The code is fairly self explanatory, we’ll want to remove that early exit and instead handle the ISNULL_FUNC case in a separate if/else-if branch. The only special case is to handle conjunctive predicates. For example, col IS NULL OR col IS NULL still implies that col is a constant, but col = 5 OR col is NULL implies that col is not constant. We implement this by storing the IS NULL function itself as a sentinel in const_item to ensure consistency across OR branches.

if (func->functype() == Item_func::ISNULL_FUNC) {
    /*
      
    */
    if (equal(func->arguments()[0], order_item, order_field)) {
      if (*const_item != nullptr) {
        if (is_isnull_func(*const_item)) return true;  // val IS NULL OR val IS NULL is constant
        return false; // Otherwise it must be some other equality condition & an IS NULL
      }
      *const_item = func;
      return true;
    }

Similarly, we’ll need to edit the equality branch to ensure that we return false if the sentinel was set to the IS NULL function.

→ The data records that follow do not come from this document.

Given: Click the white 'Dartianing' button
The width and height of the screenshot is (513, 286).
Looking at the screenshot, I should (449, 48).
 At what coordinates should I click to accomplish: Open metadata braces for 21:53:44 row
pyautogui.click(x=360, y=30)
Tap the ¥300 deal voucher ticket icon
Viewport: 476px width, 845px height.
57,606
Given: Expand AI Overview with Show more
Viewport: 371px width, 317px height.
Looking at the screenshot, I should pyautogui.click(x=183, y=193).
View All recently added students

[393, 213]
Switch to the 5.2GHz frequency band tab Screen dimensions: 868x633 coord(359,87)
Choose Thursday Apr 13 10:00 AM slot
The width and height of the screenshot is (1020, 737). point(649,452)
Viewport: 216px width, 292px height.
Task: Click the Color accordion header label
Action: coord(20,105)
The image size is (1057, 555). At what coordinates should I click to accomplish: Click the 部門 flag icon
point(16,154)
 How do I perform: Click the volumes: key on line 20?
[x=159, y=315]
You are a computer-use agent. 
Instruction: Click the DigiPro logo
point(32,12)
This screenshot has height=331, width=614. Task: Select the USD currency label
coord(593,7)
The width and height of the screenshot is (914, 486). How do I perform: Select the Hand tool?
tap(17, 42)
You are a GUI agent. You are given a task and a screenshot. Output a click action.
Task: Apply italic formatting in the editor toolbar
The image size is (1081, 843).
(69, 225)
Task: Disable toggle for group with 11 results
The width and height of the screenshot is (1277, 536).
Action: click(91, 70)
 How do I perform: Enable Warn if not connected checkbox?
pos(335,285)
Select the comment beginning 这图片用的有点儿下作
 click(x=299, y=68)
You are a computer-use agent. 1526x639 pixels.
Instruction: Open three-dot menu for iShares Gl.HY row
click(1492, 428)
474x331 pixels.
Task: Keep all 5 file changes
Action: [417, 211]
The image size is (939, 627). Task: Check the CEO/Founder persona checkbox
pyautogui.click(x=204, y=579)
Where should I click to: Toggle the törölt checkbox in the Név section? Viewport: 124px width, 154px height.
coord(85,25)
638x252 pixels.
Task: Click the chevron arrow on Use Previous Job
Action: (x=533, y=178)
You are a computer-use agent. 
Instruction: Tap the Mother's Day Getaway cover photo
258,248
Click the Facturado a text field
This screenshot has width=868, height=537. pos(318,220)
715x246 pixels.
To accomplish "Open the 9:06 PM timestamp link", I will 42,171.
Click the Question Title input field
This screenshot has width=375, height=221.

    if (equal(left, order_item, order_field)) {
      if (equality_determines_uniqueness(comp, left, right))
        candidate_const = right;
    } else if (equal(right, order_item, order_field)) {
      if (equality_determines_uniqueness(comp, right, left))
        candidate_const = left;
    }

    if (candidate_const) {
      if (*const_item != nullptr) {
        if (is_isnull_func(*const_item)) return false; // val = 5 OR val IS NULL is not a constant
        return candidate_const->eq(*const_item); // Otherwise just check that the constants we're equating to are the same. 
      }
      *const_item = candidate_const;
      return true;
    }

And that should be it. My first successful patch to the mysql-server codebase! I hope this blog was an instructive journey on how to debug weird database incidents & debugging the MySQL optimizer.